Published by Simon & Schuster May 2012
There used to be more of us. I’m certain of this. Not enough to fill a sports arena or even a movie theatre but certainly more than what’s left today. Truth is, I don’t think there’s any of us left. Except me. It’s what happens when you’re a delicacy. When you’re craved. You go extinct.
Good Reads Summary
Gene is different from everyone else around him. He can’t run with lightning speed, sunlight doesn’t hurt him and he doesn’t have an unquenchable lust for blood. Gene is a human, and he knows the rules. Keep the truth a secret. It’s the only way to stay alive in a world of night—a world where humans are considered a delicacy and hunted for their blood. When he’s chosen for a once in a lifetime opportunity to hunt the last remaining humans, Gene’s carefully constructed life begins to crumble around him. He’s thrust into the path of a girl who makes him feel things he never thought possible—and into a ruthless pack of hunters whose suspicions about his true nature are growing. Now that Gene has finally found something worth fighting for, his need to survive is stronger than ever—but is it worth the cost of his humanity?

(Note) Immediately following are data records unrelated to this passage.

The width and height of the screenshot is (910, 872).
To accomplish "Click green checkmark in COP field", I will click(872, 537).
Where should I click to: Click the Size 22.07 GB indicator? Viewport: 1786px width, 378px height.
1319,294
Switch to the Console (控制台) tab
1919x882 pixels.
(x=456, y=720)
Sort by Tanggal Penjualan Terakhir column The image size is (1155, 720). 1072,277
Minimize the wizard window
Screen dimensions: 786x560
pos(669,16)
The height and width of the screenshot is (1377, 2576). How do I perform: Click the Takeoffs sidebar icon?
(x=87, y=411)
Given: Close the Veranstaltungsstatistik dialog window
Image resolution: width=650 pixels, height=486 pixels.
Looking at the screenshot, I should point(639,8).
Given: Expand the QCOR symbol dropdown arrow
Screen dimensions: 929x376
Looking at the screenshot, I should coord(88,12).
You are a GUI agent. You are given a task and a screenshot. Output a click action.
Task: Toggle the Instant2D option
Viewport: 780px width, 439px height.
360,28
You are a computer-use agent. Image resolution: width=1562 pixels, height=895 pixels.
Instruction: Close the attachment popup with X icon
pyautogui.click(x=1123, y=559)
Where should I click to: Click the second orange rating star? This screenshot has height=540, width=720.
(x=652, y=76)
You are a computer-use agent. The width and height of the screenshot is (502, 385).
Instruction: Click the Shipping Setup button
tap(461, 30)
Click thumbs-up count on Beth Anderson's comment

The central premise of this book inevitably creates tension and is at its most successful where the imaginative world-building is quite distinct from contemporary life. Someone perhaps has suggested to Mr Fukuda that creating similarities to American High School life will make it more ‘relevant’ to his readership. It does not – not for this reader anyway. I found those kinds of references distracting.
Where the narrative is simply told, without explanations or too many similes, the story is fast paced and true to its main themes. There is plenty of movement and conflict, although there were sequences where what was meant to be horrifying, I found funny. That may well be my warped British sense of humour.
This is clearly meant to be the beginning of the series – the book ends with a key character unaccounted for - and there are plenty of narrative possibilities for further adventures. Telling the story from the hunted’s point of view is an appealing notion and leads to plenty of jeopardy for Gene. I am a little disappointed that the cover image is so conventional when the author’s surname suggests a much more interesting Japanese heritage.
There are some pretty gruesome moments, unsurprisingly for a teen dystopian story, so this is more suitable for those with a strong stomach. It would suit those who like paranormal YA fantasy with a touch of romance and plenty of quick-moving action. It wouldn’t suit anyone irritated by Americanisms or wanting a stand-alone novel.